In another condition, participants were shown the same images and terms and were asked to issue an affirmative response each time they saw a counter-stereotype face-trait combination (e.g. black people are friendly).
 
“We found a significant reduction in people’s negative affective reactions towards black people when they affirmed the counter-stereotype. But, we actually found an increase in people’s negative affective responses when they negated the stereotype,” he says.
 
In other words, participants had more negative gut reaction towards black people when they were told to respond ‘no’ each time they were shown an image and word combination that confirms a stereotype, for example, black people are criminals. On the flip side, participants had more positive gut reactions towards black people when they were asked to respond ‘yes’ to counter stereotypical traits of black people (e.g.
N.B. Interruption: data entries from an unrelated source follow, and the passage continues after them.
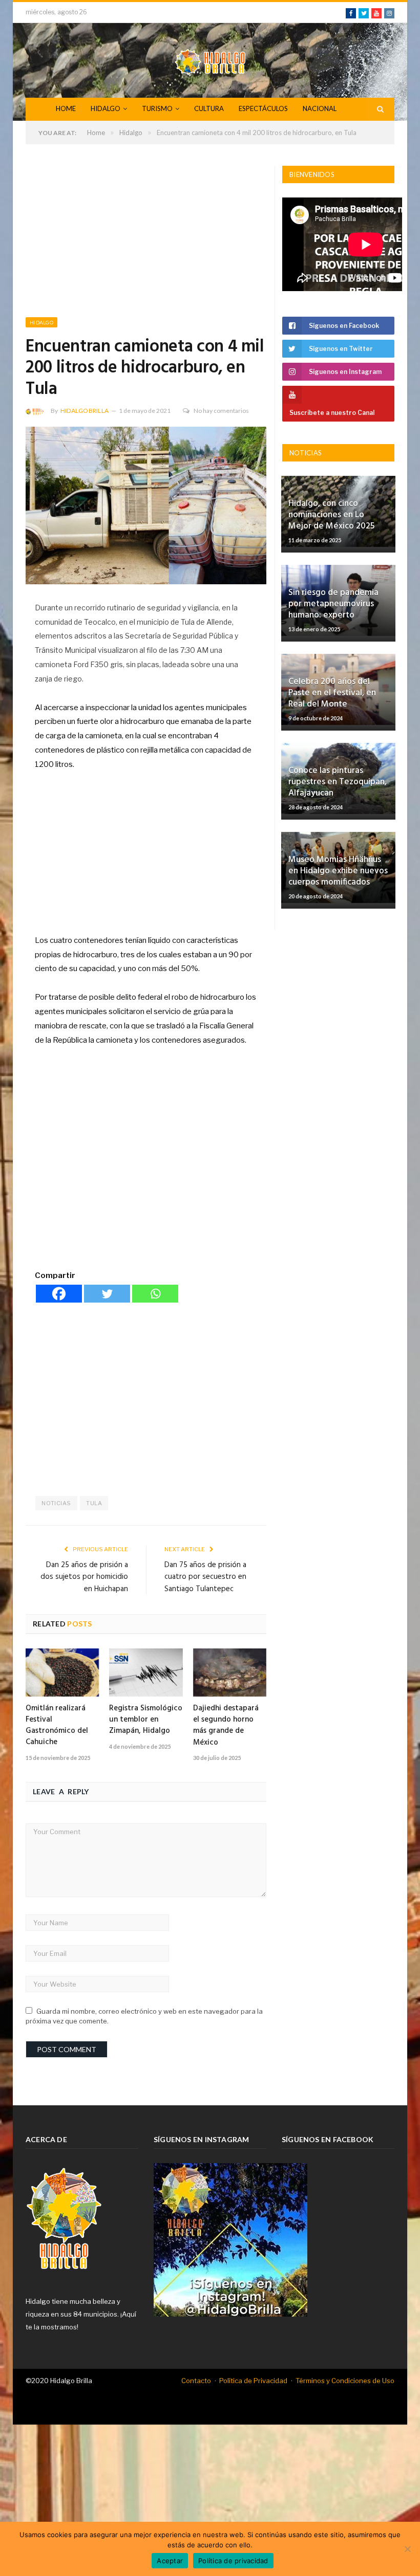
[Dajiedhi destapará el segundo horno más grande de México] (229, 1672)
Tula (94, 1503)
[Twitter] (107, 1294)
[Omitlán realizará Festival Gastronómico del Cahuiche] (62, 1672)
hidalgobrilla (84, 410)
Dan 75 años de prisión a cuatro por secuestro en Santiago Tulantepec (205, 1577)
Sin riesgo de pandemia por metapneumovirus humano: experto (333, 604)
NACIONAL (320, 108)
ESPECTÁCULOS (263, 108)
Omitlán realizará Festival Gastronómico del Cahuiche (57, 1725)
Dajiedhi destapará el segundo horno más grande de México (226, 1725)
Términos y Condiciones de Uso (345, 2380)
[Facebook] (59, 1294)
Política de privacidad (233, 2561)
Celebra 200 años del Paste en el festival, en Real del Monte (332, 693)
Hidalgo (41, 322)
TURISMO (157, 108)
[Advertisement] (146, 241)
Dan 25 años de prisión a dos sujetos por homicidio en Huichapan (84, 1577)
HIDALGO (105, 108)
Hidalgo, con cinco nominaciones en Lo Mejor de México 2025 (331, 515)
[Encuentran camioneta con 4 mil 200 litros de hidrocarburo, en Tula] (146, 506)
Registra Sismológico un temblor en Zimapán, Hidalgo (145, 1719)
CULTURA (209, 108)
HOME (66, 108)
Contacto (196, 2380)
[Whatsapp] (155, 1294)
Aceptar (170, 2561)
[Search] (380, 109)
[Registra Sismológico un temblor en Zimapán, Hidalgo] (145, 1672)
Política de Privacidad (253, 2380)
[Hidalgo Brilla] (210, 60)
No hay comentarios (221, 410)
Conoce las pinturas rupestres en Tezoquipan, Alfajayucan (337, 782)
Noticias (56, 1503)
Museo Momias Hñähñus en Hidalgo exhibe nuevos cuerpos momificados (338, 871)
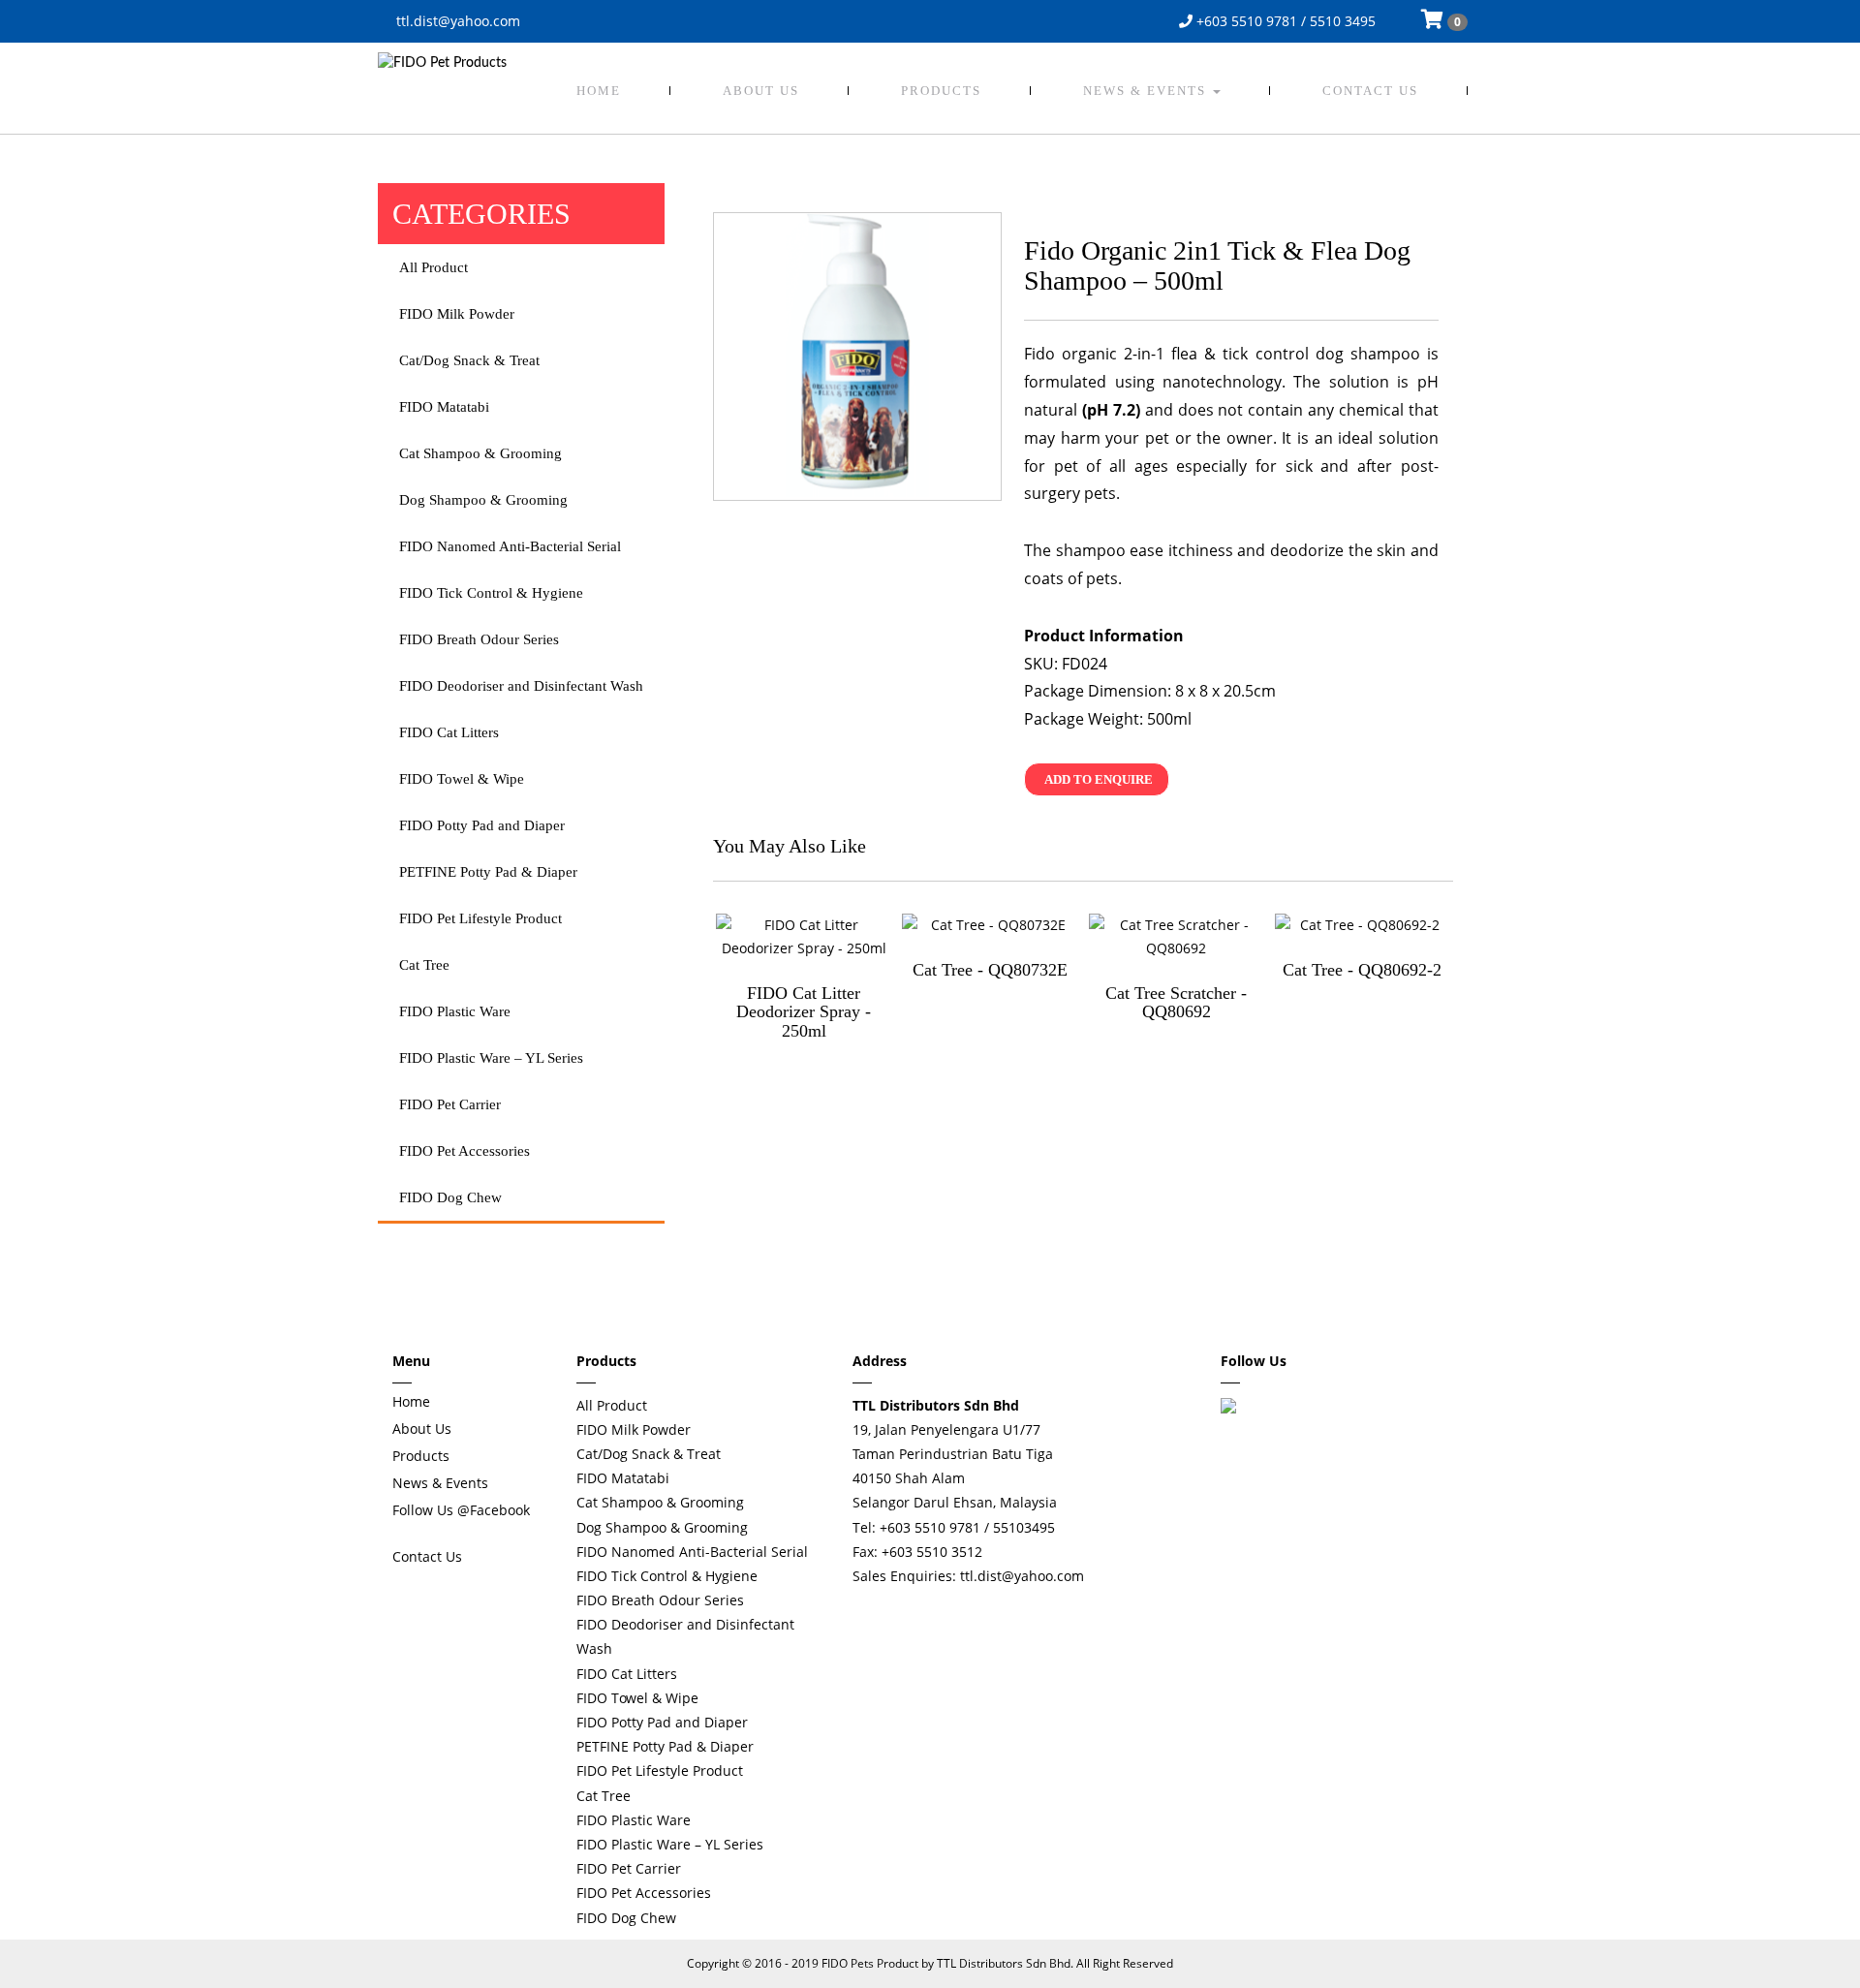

Black people are friendly).
 
What this means is that when people negate something – or say that black people are not criminals – they might actually strengthen the connection between the two images or ideas, says Gawronski. For example, if a person is told not to think of a white bear, they will automatically do the opposite and think of the bear, he explains.
 
Media exposure greatly influences the formation of these positive or negative responses towards a person or object, he adds.
 
Repeatedly showing images together or combining terms can affect what people believe, he says, by conditioning an association between the two things.
 
“There are certain clichés and stereotypes that are still incorporated in media … its mere co-occurrence and that creates these associations that then lead to these impulsive reactions,” he says.
 
The co-occurrence of the names of Saddam Hussein and Osama Bin Laden during speeches by US President George W. Bush creates a mental association between the men in people’s memory, says Gawronski, even if it was never explicitly said the two were linked.
 
However, it is possible for a person to reflectively change their impulsive responses. In short, we can teach ourselves not to react in an inappropriate way.
 
“Affirming something different or new is more helpful in overcoming these mental associations that are responsible for our immediate affective responses, as compared to negating the contents that have produced these reactions in the first place,” he says. For example, many people show favourable responses when they think of former NBA basketball player Michael Jordan as an athlete, but they show negative responses when they think of him in terms of his ethnicity, Gawronski says.
 
Gawronski is examining ways to change people’s impulsive responses to mental illness, apply his method to the treatment of phobias and change a person’s eating habits by conditioning different food associations with positive or negative behavioural responses.
 
“If we can give them advice how they can change their positive response towards chocolate or how they could change their negative impulsive response towards the spider, that’s obviously more helpful than just saying the spider is not really harmful,” he says.
 
The bottom line for Gawronski is that the gut reactions of humans need not be set in stone. With a little work, almost anyone can perform a behaviour makeover.